--- WORK TASK ---
An exact copy of the data below is required; return it in full.

Stored dataset items:
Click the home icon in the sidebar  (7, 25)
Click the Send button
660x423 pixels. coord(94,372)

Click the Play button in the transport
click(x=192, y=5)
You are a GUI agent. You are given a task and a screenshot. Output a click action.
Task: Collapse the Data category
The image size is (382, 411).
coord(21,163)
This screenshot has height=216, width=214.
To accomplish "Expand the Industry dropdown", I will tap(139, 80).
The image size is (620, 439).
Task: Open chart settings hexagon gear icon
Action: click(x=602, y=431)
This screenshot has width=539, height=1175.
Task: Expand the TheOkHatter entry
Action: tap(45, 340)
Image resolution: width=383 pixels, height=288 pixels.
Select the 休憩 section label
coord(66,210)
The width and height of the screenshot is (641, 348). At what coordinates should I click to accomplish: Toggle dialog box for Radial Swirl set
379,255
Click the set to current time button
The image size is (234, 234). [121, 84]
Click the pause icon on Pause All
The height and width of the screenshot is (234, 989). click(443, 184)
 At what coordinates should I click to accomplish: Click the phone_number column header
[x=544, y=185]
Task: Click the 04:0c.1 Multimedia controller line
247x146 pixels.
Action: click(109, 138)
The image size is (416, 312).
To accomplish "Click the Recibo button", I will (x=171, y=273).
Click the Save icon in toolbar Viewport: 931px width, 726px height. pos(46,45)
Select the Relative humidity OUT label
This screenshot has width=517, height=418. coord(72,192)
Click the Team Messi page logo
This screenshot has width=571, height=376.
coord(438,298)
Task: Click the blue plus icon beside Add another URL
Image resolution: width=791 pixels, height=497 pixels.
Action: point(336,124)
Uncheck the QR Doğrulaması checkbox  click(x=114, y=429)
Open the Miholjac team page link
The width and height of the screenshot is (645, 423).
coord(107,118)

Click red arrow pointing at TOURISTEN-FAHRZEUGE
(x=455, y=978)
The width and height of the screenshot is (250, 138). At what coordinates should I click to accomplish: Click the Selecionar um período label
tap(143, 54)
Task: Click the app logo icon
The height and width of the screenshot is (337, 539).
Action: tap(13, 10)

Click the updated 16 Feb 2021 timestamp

--- WRITTEN SOLUTION ---
Click the home icon in the sidebar  (7, 25)
Click the Send button
660x423 pixels. coord(94,372)

Click the Play button in the transport
click(x=192, y=5)
You are a GUI agent. You are given a task and a screenshot. Output a click action.
Task: Collapse the Data category
The image size is (382, 411).
coord(21,163)
This screenshot has height=216, width=214.
To accomplish "Expand the Industry dropdown", I will tap(139, 80).
The image size is (620, 439).
Task: Open chart settings hexagon gear icon
Action: click(x=602, y=431)
This screenshot has width=539, height=1175.
Task: Expand the TheOkHatter entry
Action: tap(45, 340)
Image resolution: width=383 pixels, height=288 pixels.
Select the 休憩 section label
coord(66,210)
The width and height of the screenshot is (641, 348). At what coordinates should I click to accomplish: Toggle dialog box for Radial Swirl set
379,255
Click the set to current time button
The image size is (234, 234). [121, 84]
Click the pause icon on Pause All
The height and width of the screenshot is (234, 989). click(443, 184)
 At what coordinates should I click to accomplish: Click the phone_number column header
[x=544, y=185]
Task: Click the 04:0c.1 Multimedia controller line
247x146 pixels.
Action: click(109, 138)
The image size is (416, 312).
To accomplish "Click the Recibo button", I will (x=171, y=273).
Click the Save icon in toolbar Viewport: 931px width, 726px height. pos(46,45)
Select the Relative humidity OUT label
This screenshot has width=517, height=418. coord(72,192)
Click the Team Messi page logo
This screenshot has width=571, height=376.
coord(438,298)
Task: Click the blue plus icon beside Add another URL
Image resolution: width=791 pixels, height=497 pixels.
Action: point(336,124)
Uncheck the QR Doğrulaması checkbox  click(x=114, y=429)
Open the Miholjac team page link
The width and height of the screenshot is (645, 423).
coord(107,118)

Click red arrow pointing at TOURISTEN-FAHRZEUGE
(x=455, y=978)
The width and height of the screenshot is (250, 138). At what coordinates should I click to accomplish: Click the Selecionar um período label
tap(143, 54)
Task: Click the app logo icon
The height and width of the screenshot is (337, 539).
Action: tap(13, 10)

Click the updated 16 Feb 2021 timestamp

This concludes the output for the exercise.